◆ Problem details ◆
Nothing below is to be printed except the lines between the line holding "Image resolution: width=1238" and the line holding "the Código Seção", inclusive, each exactly as it appears.

◆ Data supplied ◆
◇ ◇ ◇ ◇ ◇
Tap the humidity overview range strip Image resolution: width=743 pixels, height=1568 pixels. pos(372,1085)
◇ ◇ ◇ ◇ ◇
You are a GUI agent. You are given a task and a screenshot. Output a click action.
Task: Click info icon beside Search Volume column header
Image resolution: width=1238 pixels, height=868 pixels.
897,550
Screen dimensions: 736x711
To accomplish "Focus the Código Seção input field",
◇ ◇ ◇ ◇ ◇
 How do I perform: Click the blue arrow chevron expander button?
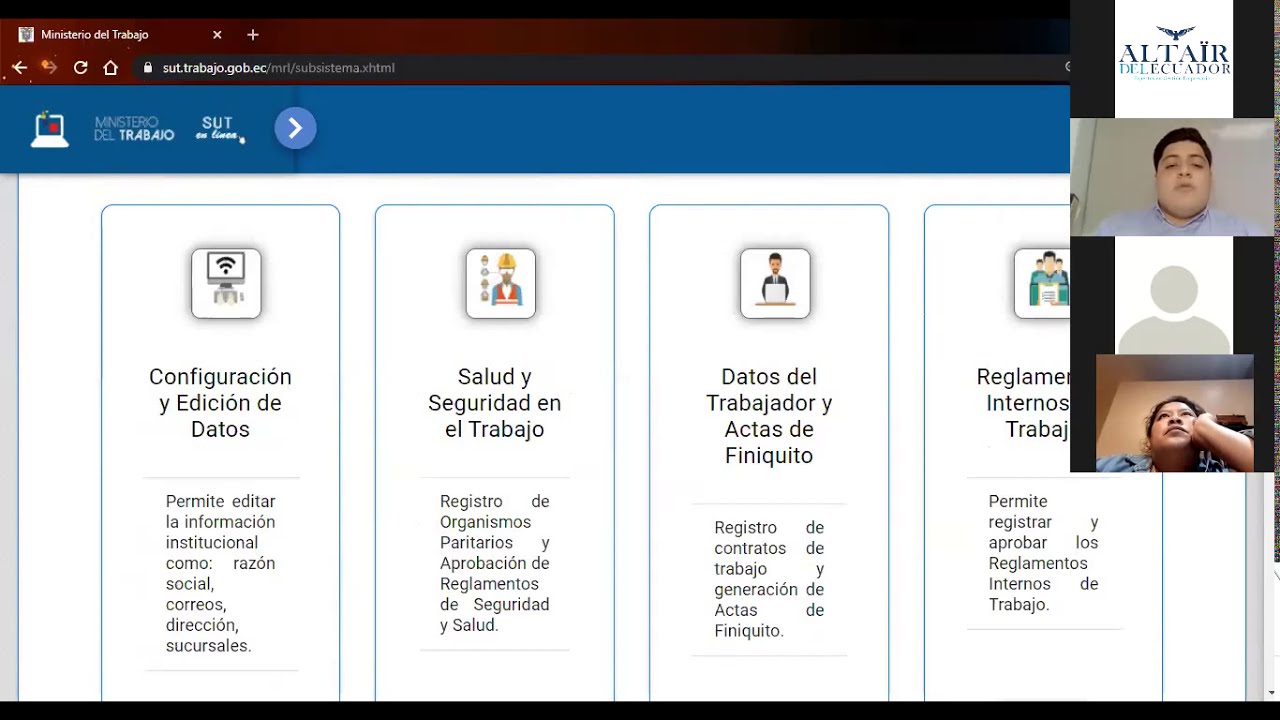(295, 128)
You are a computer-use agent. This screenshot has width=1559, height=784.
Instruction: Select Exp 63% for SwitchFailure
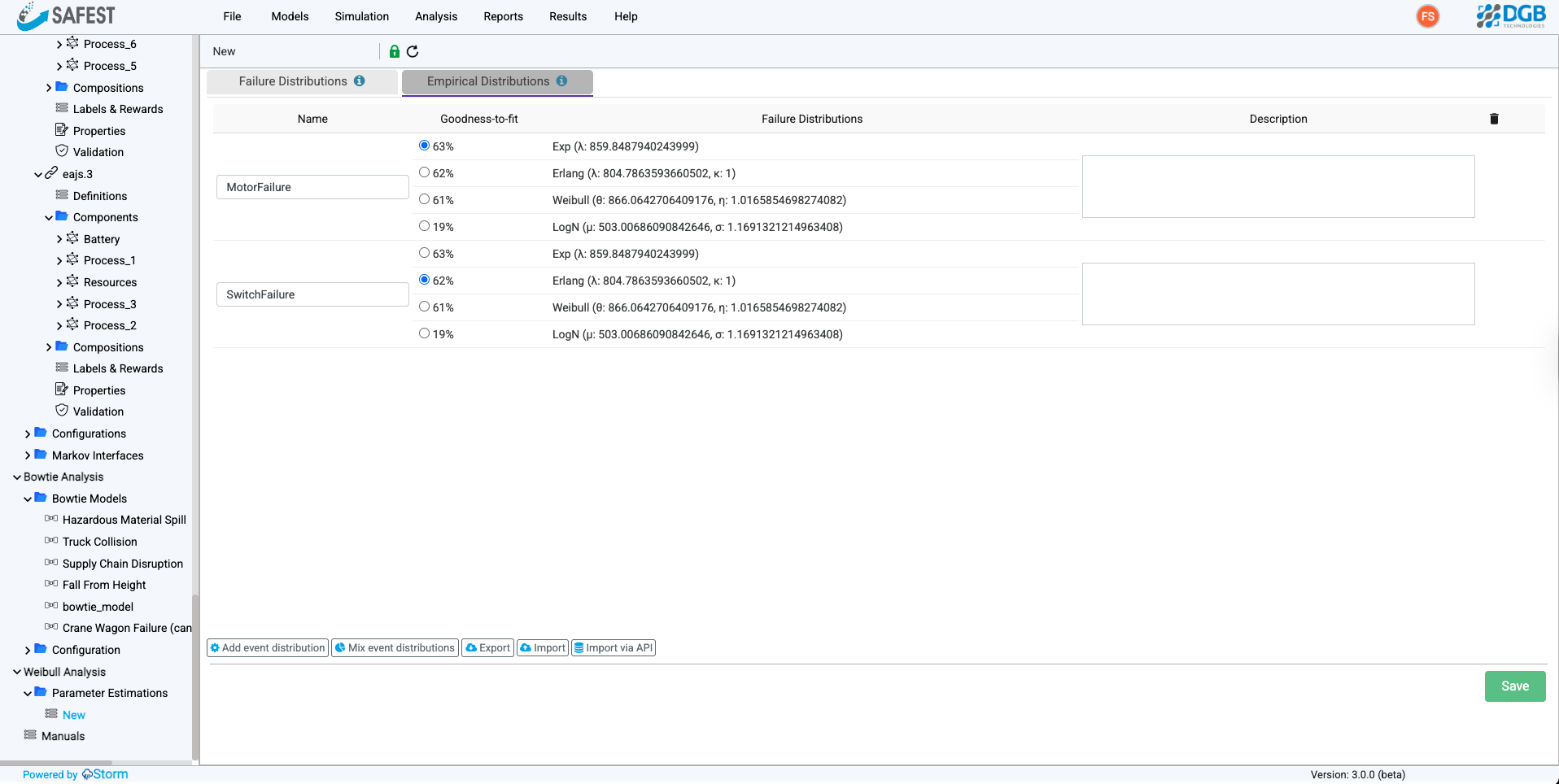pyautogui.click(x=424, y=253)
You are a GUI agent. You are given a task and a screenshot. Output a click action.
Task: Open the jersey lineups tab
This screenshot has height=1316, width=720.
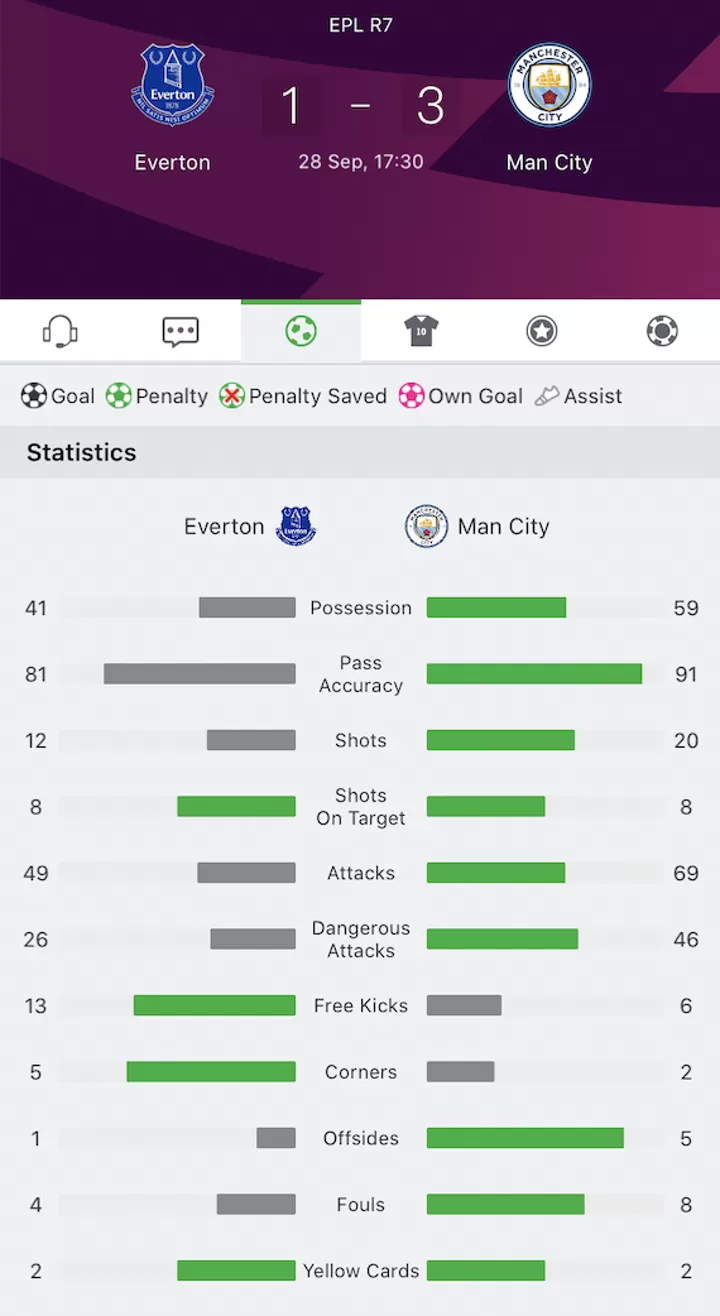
◇ ◇ ◇ ◇ ◇
◆ Exercise answer ◆
Image resolution: width=1238 pixels, height=868 pixels.
897,550
Screen dimensions: 736x711
To accomplish "Focus the Código Seção input field",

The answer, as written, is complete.